L’assessore Fraticelli sul Liceo di Ronciglione: “Lunedì sopralluogo dei tecnici, poi al via il tavolo di concertazione”

E’ tornata a riunirsi la Commissione consiliare per l’Edilizia Scolastica della Provincia di Viterbo al fine di discutere, alla presenza dell’assessore provinciale Giuseppe Fraticelli, della questione legata all’ampliamento del liceo scientifico “Antonio Meucci” di Ronciglione. fraticelliAlla riunione ha partecipato anche il sindaco del Comune cimino Alessandro Giovagnoli.

“Anche questa seduta si è svolta in un clima di piena collaborazione – ha dichiarato l’assessore Fraticelli –, stiamo lavorando in stretta sinergia, maggioranza ed opposizione. La Provincia, torno a ribadirlo, non ha cancellato nessun finanziamento

ed ha la ferma volontà di individuare soluzioni che possano rispondere pienamente alle esigenze di nuovi spazi per il “Meucci”. Soluzioni che intendiamo ricercare insieme all’Amministrazione comunale di Ronciglione ed al dirigente scolastico.
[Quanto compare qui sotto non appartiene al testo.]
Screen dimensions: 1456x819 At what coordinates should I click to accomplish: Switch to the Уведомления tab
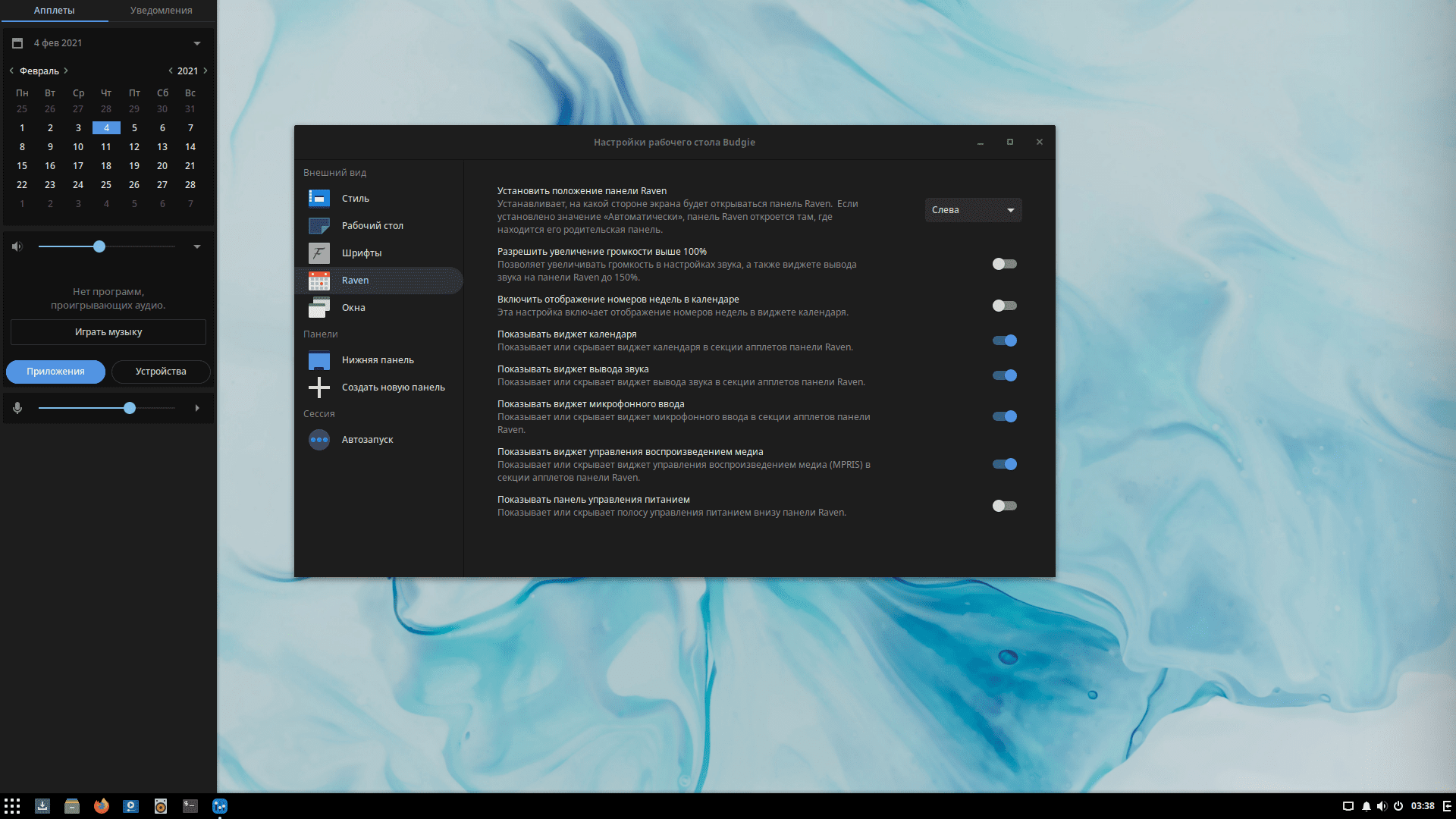point(161,11)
Lunedì mattina – rende noto l’assessore – i tecnici del settore effettueranno un sopralluogo a Ronciglione, per verificare come poter dislocare al meglio le aule dell’Istituto, acquisendo ulteriori locali, per migliorare sia l’efficienza quantitativa che qualitativa dell’Istituto. Appena sarà terminata questa attività di verifica, procederemo a discutere nei dettagli, con il sindaco Giovagnoli ed il dirigente didattico, gli interventi da effettuare, recependo le necessarie risorse all’interno del finanziamento di circa un milione e mezzo di euro già stanziato. Ci si dimentica di ricordare – aggiunge Fraticelli – che quando questa Amministrazione provinciale si è insediata tre anni e mezzo fa, tutto era fermo e non erano state avviate nemmeno le procedure per l’esproprio dei terreni, attivate esclusivamente per espressa volontà di questa Giunta”. Infine Fraticelli interviene anche in merito al decreto “del Fare” e alla possibilità di presentare alla Regione progetti di messa in sicurezza delle scuole immediatamente esecutivi. “Questo Assessorato è perfettamente a conoscenza delle opportunità offerte a livello nazionale dal decreto in questione, al punto da aver già presentato alla Regione cinque progetti riguardanti altrettanti istituti della Tuscia, che presentano particolari criticità e necessitano di interventi prioritari ed urgenti. Non stiamo affatto con le mani in mano come qualcuno vorrebbe far credere. Su questa materia – conclude – come già ripetuto più volte, stiamo lavorando in totale unità d’intenti all’interno del Consiglio provinciale, con grande spirito costruttivo e senza posizioni demagogiche ed inutili”.